## TASK INSTRUCTIONS:
Output the exact lines that start at the one containing "sales@chitshakti.org (59, 2375)" and continue to the last line of the entries below; do not output pictures.

## Data records:
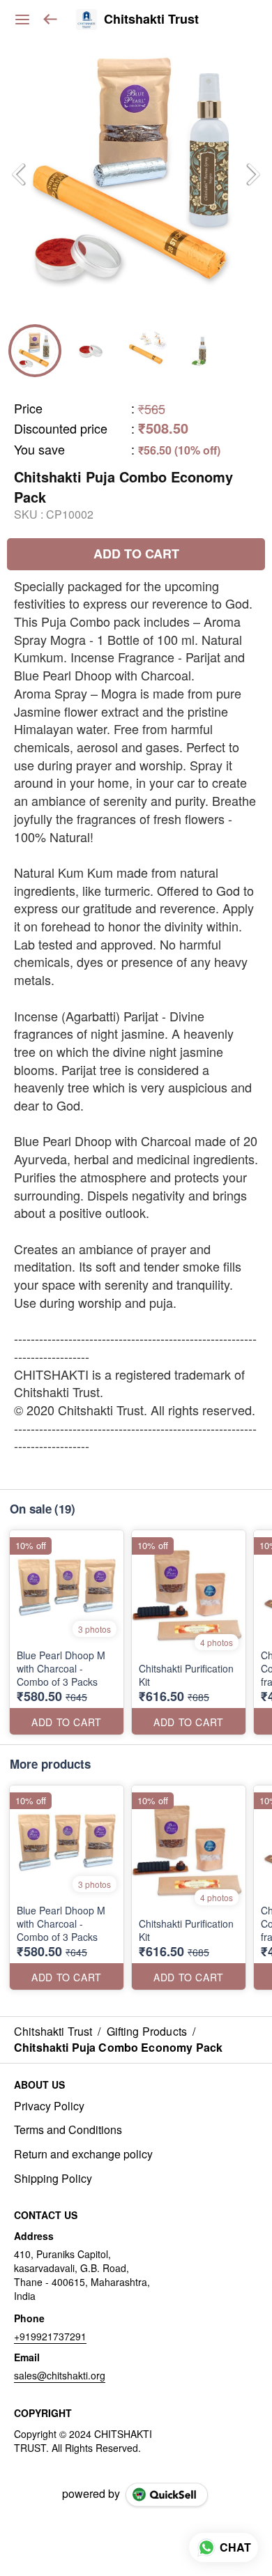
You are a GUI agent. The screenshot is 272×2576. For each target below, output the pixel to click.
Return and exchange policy (83, 2154)
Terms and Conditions (68, 2129)
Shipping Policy (53, 2178)
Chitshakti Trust (151, 19)
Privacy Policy (49, 2106)
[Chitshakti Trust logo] (86, 19)
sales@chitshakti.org (59, 2375)
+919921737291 (50, 2336)
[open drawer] (22, 19)
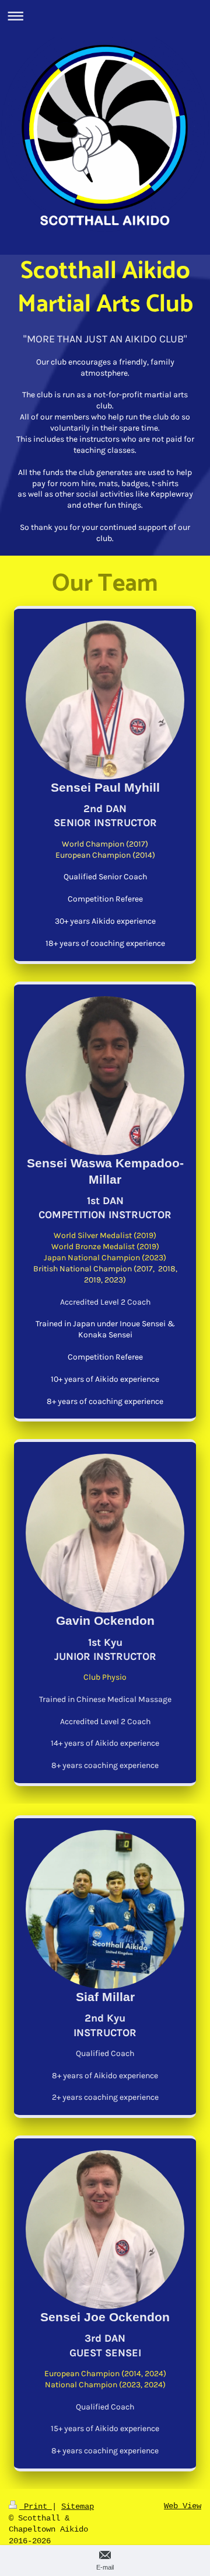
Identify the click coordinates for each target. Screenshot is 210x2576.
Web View (182, 2506)
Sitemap (77, 2506)
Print (35, 2506)
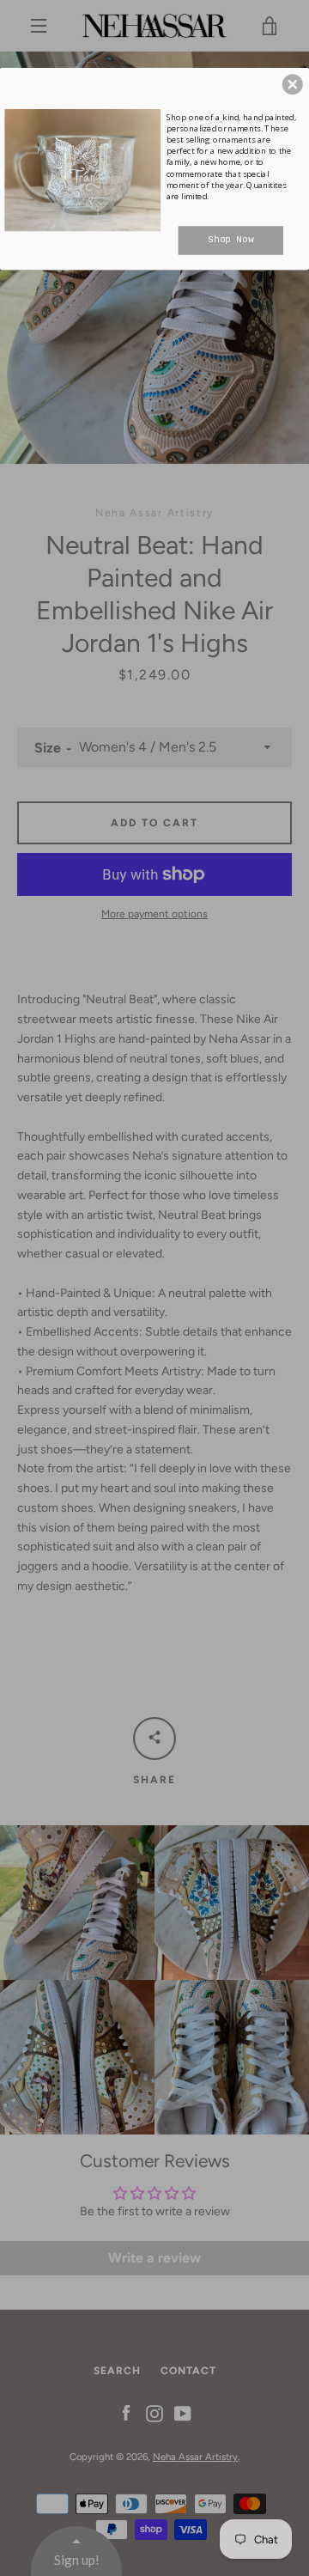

## YOUR SOLUTION:
sales@chitshakti.org (59, 2375)
+919921737291 (50, 2336)
[open drawer] (22, 19)
Identify the click coordinates for each target. Screenshot is 210x2576.
Web View (182, 2506)
Sitemap (77, 2506)
Print (35, 2506)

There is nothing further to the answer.